Aim. Rewrite the listing below as a numbered list, leaving out any blank lines.

Entries on where items appear

══════

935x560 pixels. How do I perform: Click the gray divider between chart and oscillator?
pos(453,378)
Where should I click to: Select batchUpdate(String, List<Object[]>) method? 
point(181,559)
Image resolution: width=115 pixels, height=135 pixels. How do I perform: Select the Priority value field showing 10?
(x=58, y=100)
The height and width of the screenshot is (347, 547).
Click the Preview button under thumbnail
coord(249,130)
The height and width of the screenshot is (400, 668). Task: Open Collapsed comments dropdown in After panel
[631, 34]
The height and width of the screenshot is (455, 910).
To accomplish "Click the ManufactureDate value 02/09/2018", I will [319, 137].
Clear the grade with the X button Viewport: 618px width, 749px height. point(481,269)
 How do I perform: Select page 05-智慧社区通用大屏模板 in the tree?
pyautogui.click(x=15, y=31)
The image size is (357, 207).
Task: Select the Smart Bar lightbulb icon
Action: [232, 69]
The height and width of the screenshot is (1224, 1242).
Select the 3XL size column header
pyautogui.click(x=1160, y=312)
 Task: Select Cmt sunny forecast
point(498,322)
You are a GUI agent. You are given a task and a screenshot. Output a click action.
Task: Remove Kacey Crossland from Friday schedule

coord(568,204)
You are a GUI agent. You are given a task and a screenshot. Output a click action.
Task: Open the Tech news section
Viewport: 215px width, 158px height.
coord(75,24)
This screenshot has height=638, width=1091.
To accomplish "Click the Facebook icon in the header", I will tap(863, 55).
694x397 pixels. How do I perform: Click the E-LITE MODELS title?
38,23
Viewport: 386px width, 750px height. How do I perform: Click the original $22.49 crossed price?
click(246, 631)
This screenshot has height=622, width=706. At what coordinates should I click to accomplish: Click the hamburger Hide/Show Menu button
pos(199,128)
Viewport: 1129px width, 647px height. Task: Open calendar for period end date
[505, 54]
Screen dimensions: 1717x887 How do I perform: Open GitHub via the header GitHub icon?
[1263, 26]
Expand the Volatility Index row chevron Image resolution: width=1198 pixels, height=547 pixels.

══════

Solution to this exercise.
1. 935x560 pixels. How do I perform: Click the gray divider between chart and oscillator?
2. pos(453,378)
3. Where should I click to: Select batchUpdate(String, List<Object[]>) method? 
4. point(181,559)
5. Image resolution: width=115 pixels, height=135 pixels. How do I perform: Select the Priority value field showing 10?
6. (x=58, y=100)
7. The height and width of the screenshot is (347, 547).
8. Click the Preview button under thumbnail
9. coord(249,130)
10. The height and width of the screenshot is (400, 668). Task: Open Collapsed comments dropdown in After panel
11. [631, 34]
12. The height and width of the screenshot is (455, 910).
13. To accomplish "Click the ManufactureDate value 02/09/2018", I will [319, 137].
14. Clear the grade with the X button Viewport: 618px width, 749px height. point(481,269)
15.  How do I perform: Select page 05-智慧社区通用大屏模板 in the tree?
16. pyautogui.click(x=15, y=31)
17. The image size is (357, 207).
18. Task: Select the Smart Bar lightbulb icon
19. Action: [232, 69]
20. The height and width of the screenshot is (1224, 1242).
21. Select the 3XL size column header
22. pyautogui.click(x=1160, y=312)
23.  Task: Select Cmt sunny forecast
24. point(498,322)
25. You are a GUI agent. You are given a task and a screenshot. Output a click action.
26. Task: Remove Kacey Crossland from Friday schedule
27. coord(568,204)
28. You are a GUI agent. You are given a task and a screenshot. Output a click action.
29. Task: Open the Tech news section
30. Viewport: 215px width, 158px height.
31. coord(75,24)
32. This screenshot has height=638, width=1091.
33. To accomplish "Click the Facebook icon in the header", I will tap(863, 55).
34. 694x397 pixels. How do I perform: Click the E-LITE MODELS title?
35. 38,23
36. Viewport: 386px width, 750px height. How do I perform: Click the original $22.49 crossed price?
37. click(246, 631)
38. This screenshot has height=622, width=706. At what coordinates should I click to accomplish: Click the hamburger Hide/Show Menu button
39. pos(199,128)
40. Viewport: 1129px width, 647px height. Task: Open calendar for period end date
41. [505, 54]
42. Screen dimensions: 1717x887 How do I perform: Open GitHub via the header GitHub icon?
43. [1263, 26]
44. Expand the Volatility Index row chevron Image resolution: width=1198 pixels, height=547 pixels.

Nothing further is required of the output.